At Samsung Tech Day 2022, Samsung announced GDDR7 as the successor of GDDR6X, which could deliver up to 36 GT/s.[1] Samsung announced two months later that it would use PAM-3 signaling to achieve the highest transfer rate.[2]
On March 8, 2023, Cadence announced the verification solution tool for preliminary GDDR7 SDRAM production.[3]
On June 30, 2023, Micron announced that it will be manufactured using 1β node (equivalent to 12–10 nm process node), slated to release in H1 2024.[4]
On July 18, 2023, Samsung announced the first generation of GDDR7, which can reach up to 32 Gbps per pin (33% higher bandwidth per pin compared to 24 Gbps per pin on GDDR6), 40% higher bandwidth (1.5 TB/s) compared to GDDR6 (1.1 TB/s) and 20% more energy efficient. For packaging material, it will use epoxy molding compound (EMC) along with IC architecture optimization, which will reduce thermal resistance by 70%.[5] Later, on a Q&A session, Samsung mentioned that it will be manufactured using D1z node (equivalent to 15–14 nm[6]) and will operate on 1.2V. A 1.1V version with reduced clockspeeds will also be made available at some point in to the future after the release of the 1.2V version.[7]
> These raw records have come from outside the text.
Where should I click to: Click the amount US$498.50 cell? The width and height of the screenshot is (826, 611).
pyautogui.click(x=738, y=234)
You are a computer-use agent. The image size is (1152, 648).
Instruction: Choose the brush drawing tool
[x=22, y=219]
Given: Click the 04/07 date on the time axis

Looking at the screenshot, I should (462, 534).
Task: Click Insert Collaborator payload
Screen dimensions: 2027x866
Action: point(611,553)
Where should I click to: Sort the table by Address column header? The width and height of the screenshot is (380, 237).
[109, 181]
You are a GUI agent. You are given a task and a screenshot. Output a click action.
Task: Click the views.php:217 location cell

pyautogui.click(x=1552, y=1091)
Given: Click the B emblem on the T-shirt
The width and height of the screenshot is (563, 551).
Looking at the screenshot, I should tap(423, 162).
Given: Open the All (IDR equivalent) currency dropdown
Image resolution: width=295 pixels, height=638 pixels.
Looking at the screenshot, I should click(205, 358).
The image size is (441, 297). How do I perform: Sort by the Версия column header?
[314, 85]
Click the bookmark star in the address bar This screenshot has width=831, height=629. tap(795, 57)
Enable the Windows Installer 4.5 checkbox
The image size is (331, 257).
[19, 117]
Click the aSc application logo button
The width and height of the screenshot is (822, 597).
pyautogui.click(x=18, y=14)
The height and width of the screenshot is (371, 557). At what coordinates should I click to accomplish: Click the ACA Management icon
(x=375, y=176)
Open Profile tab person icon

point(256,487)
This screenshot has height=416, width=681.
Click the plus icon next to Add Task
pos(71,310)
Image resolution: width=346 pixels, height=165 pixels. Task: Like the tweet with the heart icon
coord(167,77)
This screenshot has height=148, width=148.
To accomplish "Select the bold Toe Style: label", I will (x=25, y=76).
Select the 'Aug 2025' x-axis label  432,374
On March 5, 2024, JEDEC published the GDDR7 Graphics Memory formal standard and specifications.[8]
Technologies
GDDR7 SDRAM employs PAM-3 signaling (three-level pulse-amplitude modulation) rather than NRZ. PAM-3 is 20% more energy-efficient than NRZ while running at a higher bandwidth. Manufacturing equipment will be less costly than PAM-4. PAM-3 processes 1.58 bits per cycle, while NRZ processes only 1 bit per cycle.[9]
GDDR7 adds on-die error correction code, error checking and scrubbing features for chip reliability, mainly useful for compute/AI use cases.[10]
Initial data rates are at 32Gbps/pin, while memory manufacturers have noted that rates up to 36Gbps/pin are readily attainable. The standard has future bandwidth up to 48Gbps/pin,[11] and chip capacities up to 64Gbit - compared to GDDR6X's 16Gbit.[10]